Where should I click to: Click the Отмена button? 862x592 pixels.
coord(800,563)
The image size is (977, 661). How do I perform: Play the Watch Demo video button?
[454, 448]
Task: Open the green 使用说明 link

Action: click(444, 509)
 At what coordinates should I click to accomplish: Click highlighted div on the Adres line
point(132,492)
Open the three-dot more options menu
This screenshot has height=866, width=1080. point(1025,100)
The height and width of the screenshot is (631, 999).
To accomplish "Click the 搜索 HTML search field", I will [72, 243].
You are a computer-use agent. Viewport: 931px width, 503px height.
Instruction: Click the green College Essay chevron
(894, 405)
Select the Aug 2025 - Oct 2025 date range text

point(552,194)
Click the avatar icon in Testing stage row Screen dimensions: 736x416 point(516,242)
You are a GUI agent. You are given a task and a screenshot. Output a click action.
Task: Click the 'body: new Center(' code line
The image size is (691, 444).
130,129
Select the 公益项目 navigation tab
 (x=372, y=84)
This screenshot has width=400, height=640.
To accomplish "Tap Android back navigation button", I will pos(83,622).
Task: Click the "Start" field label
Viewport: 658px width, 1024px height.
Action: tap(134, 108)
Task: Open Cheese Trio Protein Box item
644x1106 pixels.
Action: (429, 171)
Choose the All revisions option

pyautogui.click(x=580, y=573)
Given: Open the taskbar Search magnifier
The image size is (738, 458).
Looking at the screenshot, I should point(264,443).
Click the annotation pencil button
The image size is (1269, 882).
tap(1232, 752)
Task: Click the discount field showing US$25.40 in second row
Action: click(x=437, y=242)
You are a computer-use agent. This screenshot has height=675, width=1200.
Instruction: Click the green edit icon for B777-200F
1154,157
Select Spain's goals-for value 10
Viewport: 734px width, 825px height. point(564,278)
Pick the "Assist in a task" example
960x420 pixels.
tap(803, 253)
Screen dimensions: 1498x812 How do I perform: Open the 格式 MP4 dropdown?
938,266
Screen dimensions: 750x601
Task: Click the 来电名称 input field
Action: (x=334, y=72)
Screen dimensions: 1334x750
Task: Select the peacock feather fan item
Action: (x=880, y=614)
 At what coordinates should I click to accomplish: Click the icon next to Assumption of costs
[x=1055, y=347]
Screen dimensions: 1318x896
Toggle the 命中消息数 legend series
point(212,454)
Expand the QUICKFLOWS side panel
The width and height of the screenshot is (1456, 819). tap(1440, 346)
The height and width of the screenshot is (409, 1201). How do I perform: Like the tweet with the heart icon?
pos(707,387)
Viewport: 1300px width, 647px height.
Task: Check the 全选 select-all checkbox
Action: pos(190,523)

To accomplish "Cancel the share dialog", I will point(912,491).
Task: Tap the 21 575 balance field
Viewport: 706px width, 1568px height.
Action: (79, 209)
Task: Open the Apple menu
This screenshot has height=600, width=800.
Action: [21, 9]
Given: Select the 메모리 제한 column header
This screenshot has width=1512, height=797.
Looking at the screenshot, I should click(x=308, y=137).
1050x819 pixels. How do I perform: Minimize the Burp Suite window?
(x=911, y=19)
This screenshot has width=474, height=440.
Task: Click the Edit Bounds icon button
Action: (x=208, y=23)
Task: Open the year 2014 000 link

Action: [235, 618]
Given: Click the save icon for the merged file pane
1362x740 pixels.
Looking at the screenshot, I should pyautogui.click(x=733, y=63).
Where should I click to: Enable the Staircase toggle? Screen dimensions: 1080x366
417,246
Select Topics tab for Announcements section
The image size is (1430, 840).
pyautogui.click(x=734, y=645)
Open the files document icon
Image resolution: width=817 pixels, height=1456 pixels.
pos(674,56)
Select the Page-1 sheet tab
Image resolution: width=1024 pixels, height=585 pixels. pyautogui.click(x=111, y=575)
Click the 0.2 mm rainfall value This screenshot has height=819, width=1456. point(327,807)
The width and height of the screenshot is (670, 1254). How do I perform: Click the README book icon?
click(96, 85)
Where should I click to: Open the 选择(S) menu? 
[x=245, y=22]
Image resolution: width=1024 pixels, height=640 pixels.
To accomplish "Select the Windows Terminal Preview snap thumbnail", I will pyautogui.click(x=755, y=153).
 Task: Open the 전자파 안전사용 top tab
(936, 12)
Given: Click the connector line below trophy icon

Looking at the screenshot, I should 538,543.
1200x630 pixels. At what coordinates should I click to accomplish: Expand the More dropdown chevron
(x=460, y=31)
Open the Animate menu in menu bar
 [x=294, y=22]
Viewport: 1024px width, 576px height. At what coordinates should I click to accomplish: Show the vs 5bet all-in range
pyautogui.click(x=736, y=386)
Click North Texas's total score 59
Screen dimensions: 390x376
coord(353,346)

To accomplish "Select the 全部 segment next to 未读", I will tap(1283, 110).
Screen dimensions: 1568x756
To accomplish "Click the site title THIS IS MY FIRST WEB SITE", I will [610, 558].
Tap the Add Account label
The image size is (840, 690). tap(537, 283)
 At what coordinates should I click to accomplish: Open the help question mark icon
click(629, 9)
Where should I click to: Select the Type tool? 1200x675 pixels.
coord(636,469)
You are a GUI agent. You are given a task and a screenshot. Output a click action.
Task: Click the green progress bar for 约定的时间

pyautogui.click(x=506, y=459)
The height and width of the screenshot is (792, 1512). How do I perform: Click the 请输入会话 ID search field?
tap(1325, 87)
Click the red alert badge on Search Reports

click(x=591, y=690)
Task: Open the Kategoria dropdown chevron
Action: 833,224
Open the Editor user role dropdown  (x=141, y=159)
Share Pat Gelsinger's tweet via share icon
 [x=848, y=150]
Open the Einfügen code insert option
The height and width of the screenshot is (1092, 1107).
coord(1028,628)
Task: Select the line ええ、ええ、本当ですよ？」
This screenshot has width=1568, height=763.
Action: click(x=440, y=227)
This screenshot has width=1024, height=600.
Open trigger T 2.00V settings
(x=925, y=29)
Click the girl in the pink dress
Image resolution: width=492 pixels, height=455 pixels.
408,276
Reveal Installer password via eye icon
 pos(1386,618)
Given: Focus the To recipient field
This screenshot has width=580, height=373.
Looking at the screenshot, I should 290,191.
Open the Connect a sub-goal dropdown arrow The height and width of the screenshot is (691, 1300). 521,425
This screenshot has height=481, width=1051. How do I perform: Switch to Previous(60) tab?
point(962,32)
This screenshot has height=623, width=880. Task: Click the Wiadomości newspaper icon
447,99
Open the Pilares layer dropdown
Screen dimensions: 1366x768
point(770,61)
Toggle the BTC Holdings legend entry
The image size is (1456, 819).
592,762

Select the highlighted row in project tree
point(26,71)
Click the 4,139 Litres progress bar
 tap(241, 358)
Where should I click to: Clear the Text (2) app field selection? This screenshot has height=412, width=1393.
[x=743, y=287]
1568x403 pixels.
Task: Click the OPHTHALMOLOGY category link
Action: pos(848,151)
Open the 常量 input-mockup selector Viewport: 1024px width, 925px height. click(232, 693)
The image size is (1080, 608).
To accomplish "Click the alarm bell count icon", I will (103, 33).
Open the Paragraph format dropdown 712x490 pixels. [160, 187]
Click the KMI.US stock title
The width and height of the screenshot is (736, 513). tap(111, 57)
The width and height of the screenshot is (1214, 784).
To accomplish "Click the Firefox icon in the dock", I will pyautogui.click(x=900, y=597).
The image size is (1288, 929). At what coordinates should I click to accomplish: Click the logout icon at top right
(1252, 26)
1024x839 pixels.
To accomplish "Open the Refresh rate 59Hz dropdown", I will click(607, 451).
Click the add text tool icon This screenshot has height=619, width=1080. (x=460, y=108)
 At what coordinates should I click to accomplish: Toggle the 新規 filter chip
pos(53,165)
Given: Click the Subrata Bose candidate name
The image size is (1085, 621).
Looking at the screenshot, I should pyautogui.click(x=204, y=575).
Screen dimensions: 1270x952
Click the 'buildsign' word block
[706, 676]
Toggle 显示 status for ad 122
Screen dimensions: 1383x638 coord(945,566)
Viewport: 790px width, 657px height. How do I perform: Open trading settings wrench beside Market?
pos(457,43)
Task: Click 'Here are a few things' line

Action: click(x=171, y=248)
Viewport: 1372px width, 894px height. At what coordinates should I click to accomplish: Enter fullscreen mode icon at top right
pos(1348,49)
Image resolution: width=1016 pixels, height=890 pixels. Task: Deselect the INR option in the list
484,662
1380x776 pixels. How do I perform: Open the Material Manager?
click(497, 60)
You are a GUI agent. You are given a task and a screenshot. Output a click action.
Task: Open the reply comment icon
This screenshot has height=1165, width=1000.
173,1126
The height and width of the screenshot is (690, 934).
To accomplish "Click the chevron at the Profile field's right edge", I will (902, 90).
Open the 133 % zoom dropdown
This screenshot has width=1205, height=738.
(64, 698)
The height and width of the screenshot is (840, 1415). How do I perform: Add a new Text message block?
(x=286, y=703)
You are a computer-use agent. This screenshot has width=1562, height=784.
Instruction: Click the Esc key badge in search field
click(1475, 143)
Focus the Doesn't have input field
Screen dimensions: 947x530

========

**What this task involves**
Go through the lines above and count those that include "computer"; give the total and nothing more.

**Answer below**
3